Just in time for spring cleaning, the 2006 Lance Evolution MR arrived in our San Francisco driveway. For some people, this vernal ritual entails hoeing out the closets, wiping a year’s worth of dust from the top the refrigerator, and spelunking amongst the under-bed detritus (hmmm … now where did this leopard-skin-print thong come from?). For us, spring cleaning means one thing only—a pulse-quickening shine up of our driving skills, which inevitably dull over the course of wet Northern California winters. The EVO comes in three trims: the lightweight RS, the IX, and the MR. With an extra gear in the box and key component upgrades, the MR (despite its $6000 markup over the RS) is the only way to go. In fact, we can think of few vehicles better than the EVO MR in which to perform our annual rite of reflex sharpening and response time testing..
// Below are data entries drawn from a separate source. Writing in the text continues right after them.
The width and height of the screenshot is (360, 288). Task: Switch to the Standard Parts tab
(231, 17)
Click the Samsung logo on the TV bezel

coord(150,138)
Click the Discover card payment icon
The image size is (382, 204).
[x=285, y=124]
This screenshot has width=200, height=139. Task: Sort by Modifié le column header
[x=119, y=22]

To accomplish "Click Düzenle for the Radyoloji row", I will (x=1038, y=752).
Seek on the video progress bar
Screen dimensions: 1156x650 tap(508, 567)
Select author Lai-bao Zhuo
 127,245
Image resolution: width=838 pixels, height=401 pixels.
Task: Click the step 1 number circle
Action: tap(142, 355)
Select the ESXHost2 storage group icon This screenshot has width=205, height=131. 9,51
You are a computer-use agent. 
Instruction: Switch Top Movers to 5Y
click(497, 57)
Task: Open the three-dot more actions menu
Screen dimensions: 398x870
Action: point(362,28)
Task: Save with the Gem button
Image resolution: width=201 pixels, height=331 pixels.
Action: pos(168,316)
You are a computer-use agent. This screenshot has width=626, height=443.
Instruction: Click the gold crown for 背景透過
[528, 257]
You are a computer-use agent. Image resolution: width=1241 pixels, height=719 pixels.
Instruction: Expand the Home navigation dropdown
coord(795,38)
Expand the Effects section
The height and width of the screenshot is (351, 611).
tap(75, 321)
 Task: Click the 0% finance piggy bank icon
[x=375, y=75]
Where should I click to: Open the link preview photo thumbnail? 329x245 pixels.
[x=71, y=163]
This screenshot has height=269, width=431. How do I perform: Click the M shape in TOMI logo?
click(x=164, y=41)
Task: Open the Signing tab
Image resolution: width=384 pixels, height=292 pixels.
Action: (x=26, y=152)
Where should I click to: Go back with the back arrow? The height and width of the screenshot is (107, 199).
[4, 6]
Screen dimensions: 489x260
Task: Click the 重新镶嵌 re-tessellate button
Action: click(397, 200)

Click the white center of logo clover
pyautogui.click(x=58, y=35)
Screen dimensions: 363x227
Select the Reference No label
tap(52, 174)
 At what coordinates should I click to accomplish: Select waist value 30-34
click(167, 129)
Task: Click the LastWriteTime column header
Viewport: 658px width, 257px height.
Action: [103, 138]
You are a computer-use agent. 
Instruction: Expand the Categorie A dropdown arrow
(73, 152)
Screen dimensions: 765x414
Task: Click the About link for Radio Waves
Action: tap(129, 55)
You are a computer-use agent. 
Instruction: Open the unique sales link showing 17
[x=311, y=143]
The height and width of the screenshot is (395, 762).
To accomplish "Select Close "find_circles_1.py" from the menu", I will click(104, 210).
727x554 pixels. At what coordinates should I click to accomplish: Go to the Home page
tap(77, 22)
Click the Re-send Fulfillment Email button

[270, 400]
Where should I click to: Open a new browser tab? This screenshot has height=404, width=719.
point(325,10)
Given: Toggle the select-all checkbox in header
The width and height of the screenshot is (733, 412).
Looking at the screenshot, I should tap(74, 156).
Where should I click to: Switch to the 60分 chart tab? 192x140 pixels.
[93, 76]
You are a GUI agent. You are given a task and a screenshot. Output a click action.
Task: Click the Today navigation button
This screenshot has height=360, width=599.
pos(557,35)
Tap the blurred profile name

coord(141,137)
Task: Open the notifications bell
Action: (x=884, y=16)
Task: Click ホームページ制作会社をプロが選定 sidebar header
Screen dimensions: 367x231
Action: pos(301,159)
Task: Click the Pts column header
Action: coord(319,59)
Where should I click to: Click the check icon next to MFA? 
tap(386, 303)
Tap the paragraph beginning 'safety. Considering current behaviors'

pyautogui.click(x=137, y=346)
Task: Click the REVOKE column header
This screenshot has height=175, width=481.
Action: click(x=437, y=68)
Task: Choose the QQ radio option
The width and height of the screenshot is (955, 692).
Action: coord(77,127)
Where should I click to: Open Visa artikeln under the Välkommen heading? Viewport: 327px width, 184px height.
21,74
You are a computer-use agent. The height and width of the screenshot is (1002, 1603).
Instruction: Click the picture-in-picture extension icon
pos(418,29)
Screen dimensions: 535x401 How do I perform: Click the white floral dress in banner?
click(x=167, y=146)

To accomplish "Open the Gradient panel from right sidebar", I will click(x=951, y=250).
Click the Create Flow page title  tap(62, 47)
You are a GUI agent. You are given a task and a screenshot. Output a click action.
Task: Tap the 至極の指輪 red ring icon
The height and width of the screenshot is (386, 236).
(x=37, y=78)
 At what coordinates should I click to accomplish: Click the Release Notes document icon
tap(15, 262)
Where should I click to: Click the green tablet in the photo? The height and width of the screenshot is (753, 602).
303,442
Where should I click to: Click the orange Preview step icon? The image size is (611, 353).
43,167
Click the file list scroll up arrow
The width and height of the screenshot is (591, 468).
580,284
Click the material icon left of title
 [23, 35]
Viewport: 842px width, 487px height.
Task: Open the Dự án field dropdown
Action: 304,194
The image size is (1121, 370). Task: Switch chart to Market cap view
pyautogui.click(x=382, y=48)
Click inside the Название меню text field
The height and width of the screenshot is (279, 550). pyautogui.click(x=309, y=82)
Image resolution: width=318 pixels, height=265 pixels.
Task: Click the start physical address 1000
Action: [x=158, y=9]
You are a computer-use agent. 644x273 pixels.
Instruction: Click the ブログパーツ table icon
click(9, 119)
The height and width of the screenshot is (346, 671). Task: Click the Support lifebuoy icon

To drive fast and hard, we always head for one road: the Oakville Grade, which cuts over the Mayacamas Mountains between the Sonoma and Napa Valleys. An hour’s drive north of San Francisco, this tangle of blacktop is the perfect challenge for the EVO’s turbocharged, 286-hp, 16-valve, four-cylinder engine. We turned onto the Grade and pushed the EVO’s aluminum gas pedal to the floor for a brief moment of pure joy before we ticked the six-speed manual transmission into second, pressed the metal down again, and let her rip. The turbo kicked in and we grinned like the Cheshire cat as we were shoved back into the curvaceous, well-bolstered Recaro seat.
We left the valley floor behind and started up the steep, tortuous climb. The EVO’s quick-ratio steering is more communicative than that of any other car save for a few exotics and it certainly served us well as we tore into switchback after switchback. Over pavement potholed by winter’s rains, the Bilstein shock absorbers smoothed the ride. When the laws of physics dictated their use, the Brembos grabbed faster and tighter than our hands on cashmere that we’ve found on the sales rack at Saks.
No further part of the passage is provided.